The presence of a thin endometrium or hyperechogenic endometrium or persistent endometrial fluid impaired the outcome in tubal factor, but not in Polycystic Ovary Syndrome (PCOS) [Akman et al., 2005] or Intracytoplasmic Sperm Injection (ICSI) [Rinaldi et al., 1996]. However, the concept that a minimum thickness (4–8 mm) is required to establish a clinical pregnancy is still arguable and should be considered in Recurrent Implantation Failure (RIF) cases [Margalioth et al., 2006].

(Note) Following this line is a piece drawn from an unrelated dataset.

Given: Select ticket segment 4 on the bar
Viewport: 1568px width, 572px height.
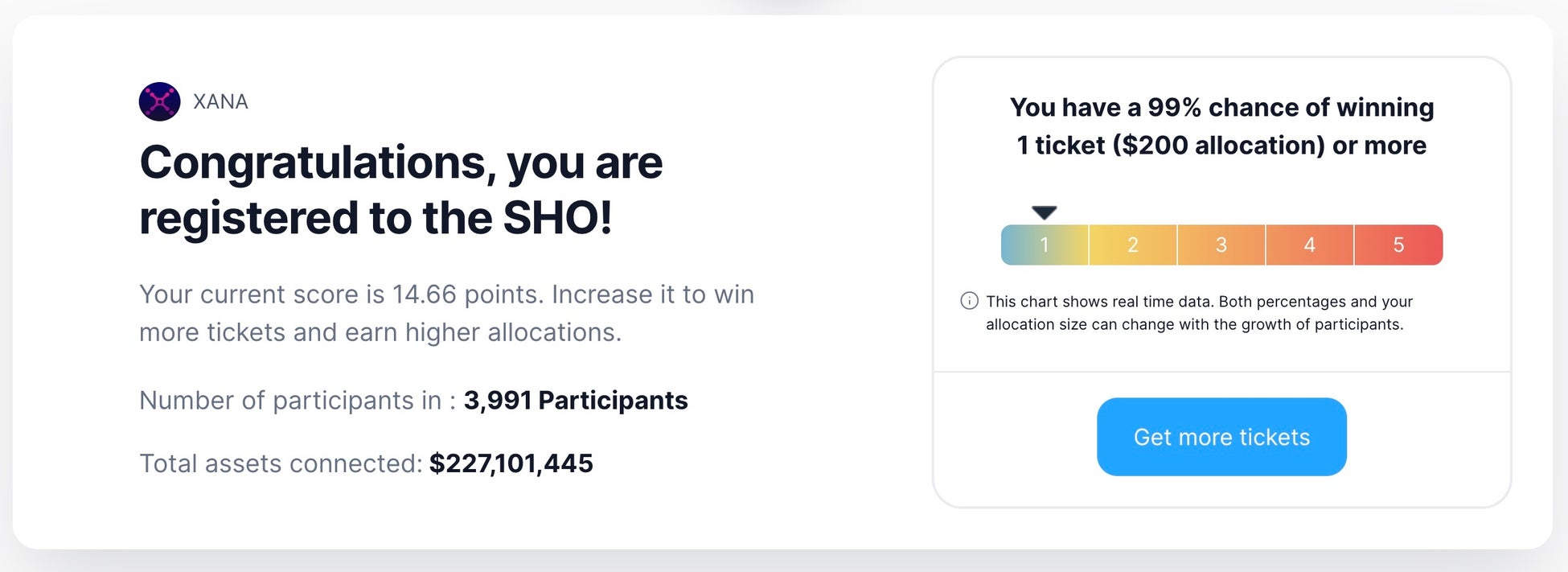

Some cases of Recurrent Implantation Failure (RIF) are related to dysregulation of the normal expression or action of various cytokines. Elevated endometrial NK cells, dysregulation of Interleukin (IL) 12, 15 and 18 [Ledee–Bataille et al., 2005], high IL–1β and low interferon–γ and IL–10 [Inagaki et al., 2003] can be found in Recurrent Implantation Failure (RIF). Failure of appearance of a specific integrin –αVβ3 in the endometrium at the time of implantation was suggested as a cause of implantation failure [Tei et al., 2003; Thomas et al., 2003]. High levels of aromatase p450 mRNA [Brosens et al., 2004], changes in pinopode expression [Pantos et al., 2004] and high matrix metalloproteinases [Inagaki et al., 2003] have been suggested to be closely associated with Recurrent Implantation Failure (RIF) of the embryo.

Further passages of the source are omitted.